In short, the Lakers have hardly been able to find their identity, let alone begin establishing it.

“I don’t think you can,” Carmelo Anthony said. “But it is what it is, man... Some nights you have a full roster, sometimes you don’t. But honestly, we really haven’t had a whole roster the full season. Maybe preseason for one game, but as of yet, we haven’t had all our guys out there.”

It leaves the Lakers looking lost and lifeless on Saturday with no clear path moving forward. James almost certainly won’t be returning for at least multiple more games. Similarly, Horton-Tucker and Nunn’s returns aren’t inevitable and Ariza is still weeks and weeks away at the minimum. Help is not imminently on the way.

Which means the Lakers must look in a mirror if things are going to start turning around.
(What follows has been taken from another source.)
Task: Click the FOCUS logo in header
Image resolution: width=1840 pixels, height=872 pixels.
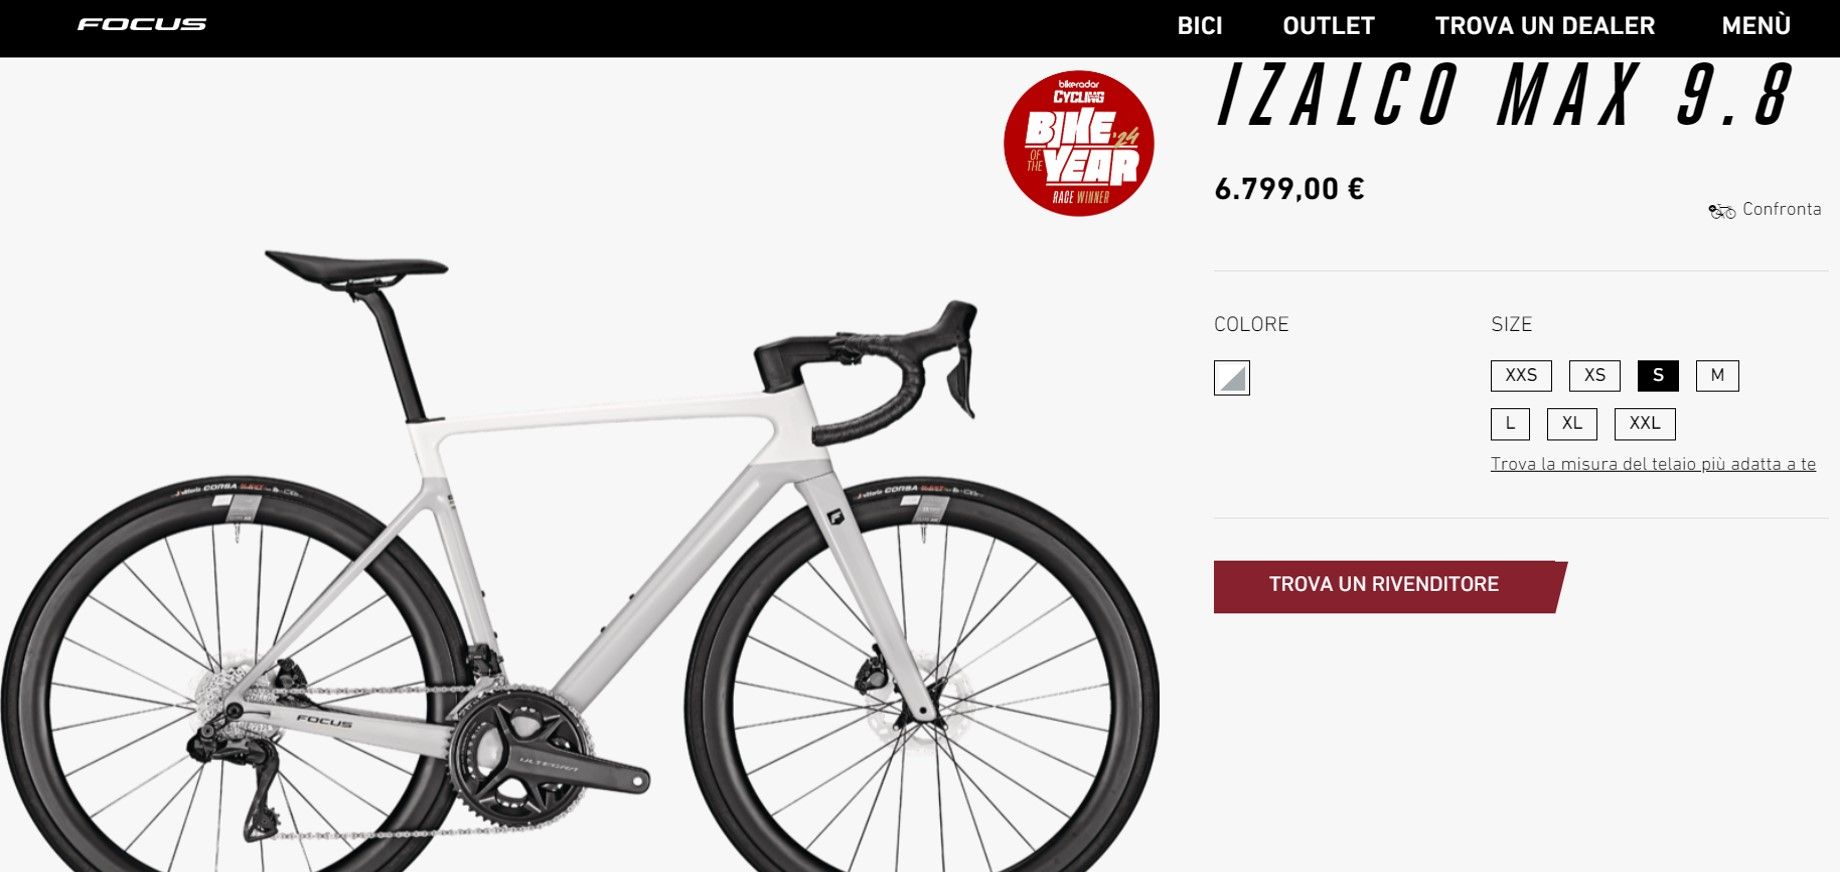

Injuries are an excuse, a rightful one at that, for shortcomings early this season. But there’s still a lot of ground between the amount of leeway those injuries allow and where the Lakers are through 10 games.

A five-game homestand that begins on Monday will offer the purple and gold one more chance to get things headed in the right direction. If it still isn’t clicking after that, then the well of excuses will have fully dried up.